> What you will do
Exactly as written, print every line of the listing below and omit its pictures.

> Dataset extract
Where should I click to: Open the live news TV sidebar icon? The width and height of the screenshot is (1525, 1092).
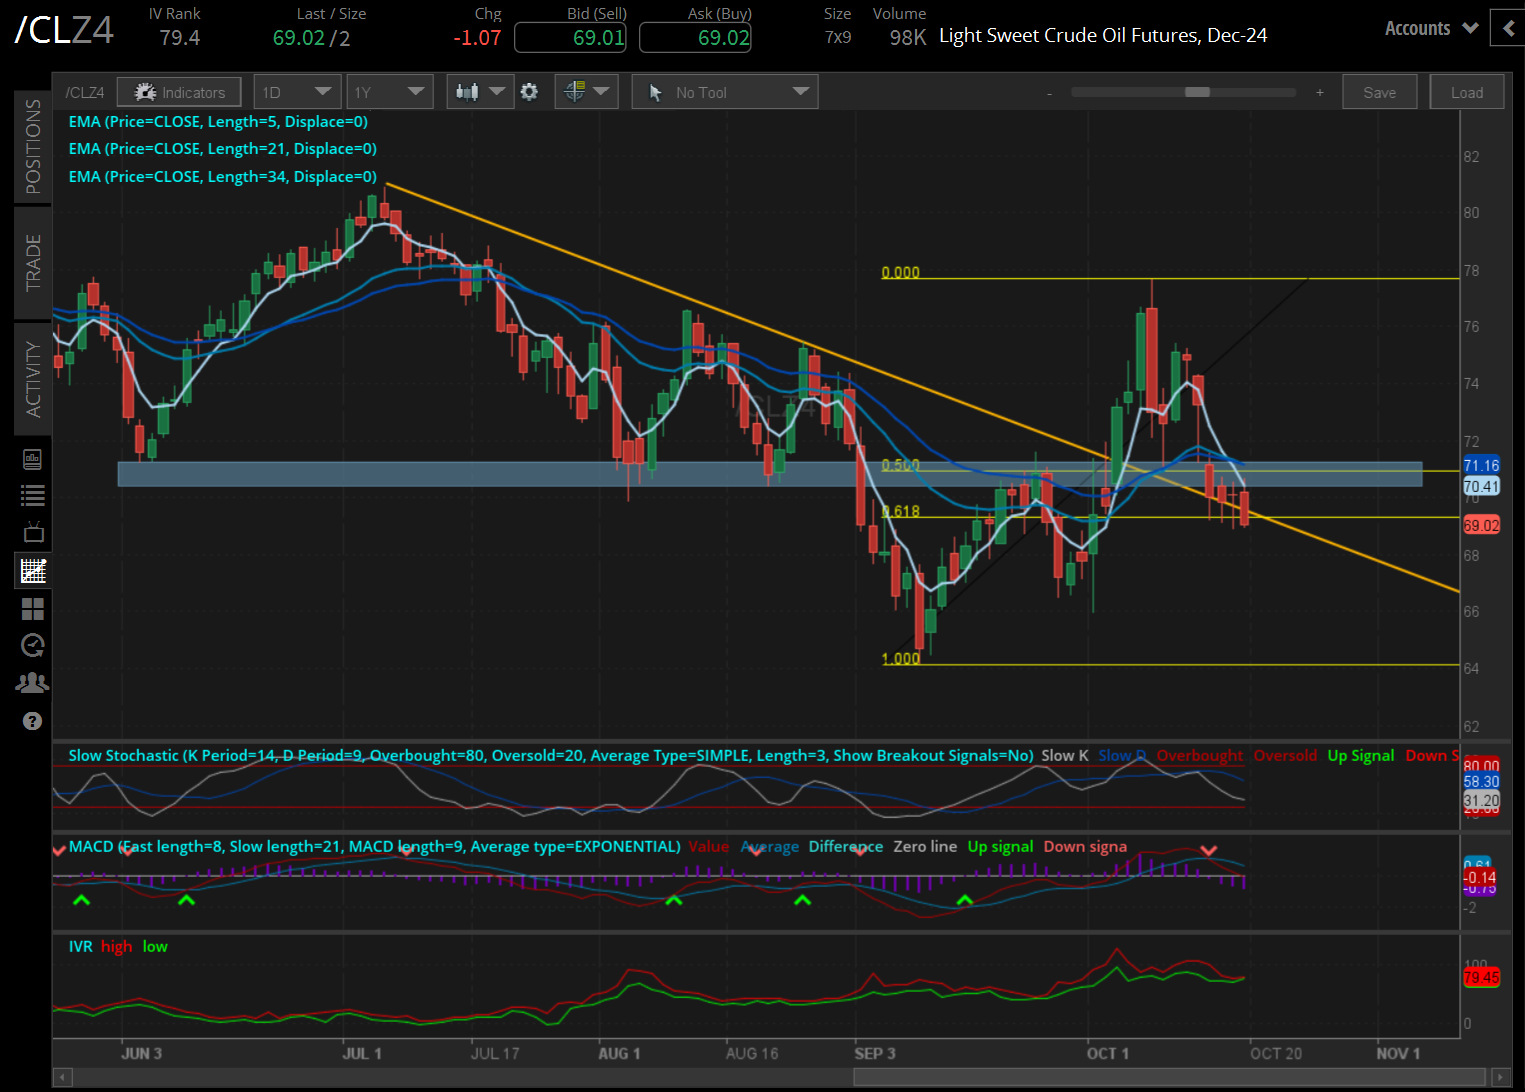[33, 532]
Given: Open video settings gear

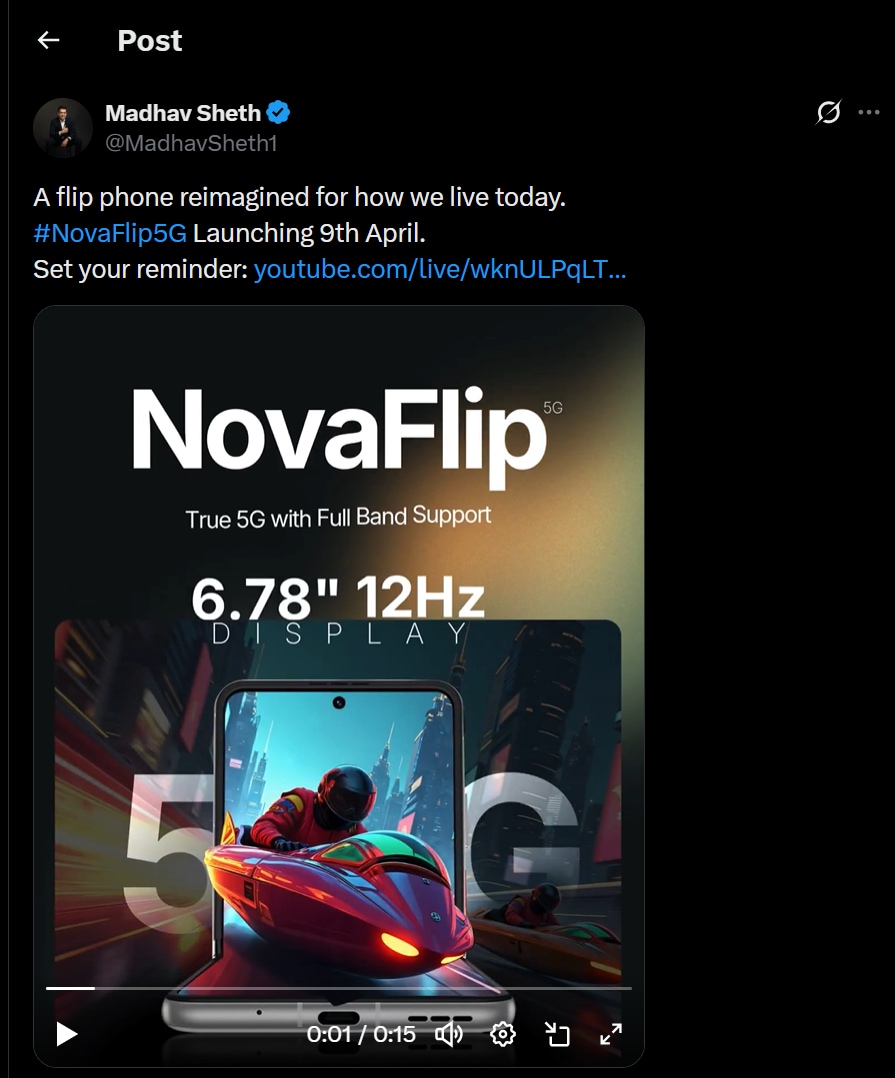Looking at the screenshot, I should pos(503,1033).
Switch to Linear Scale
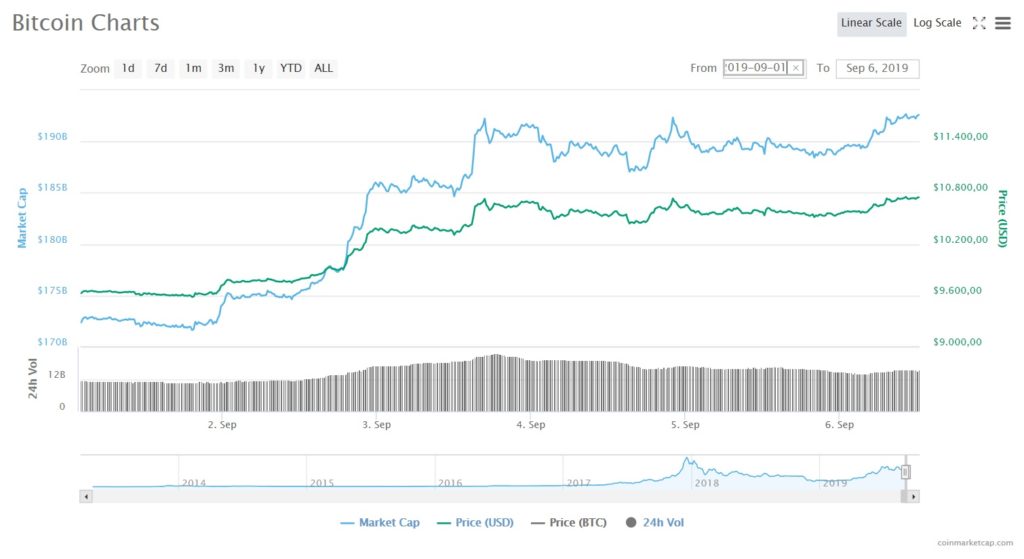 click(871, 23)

> Exercise result
Where should I click to: Open the live news TV sidebar icon? The width and height of the screenshot is (1525, 1092).
[33, 532]
Given: Open video settings gear

Looking at the screenshot, I should pos(503,1033).
Switch to Linear Scale
 click(871, 23)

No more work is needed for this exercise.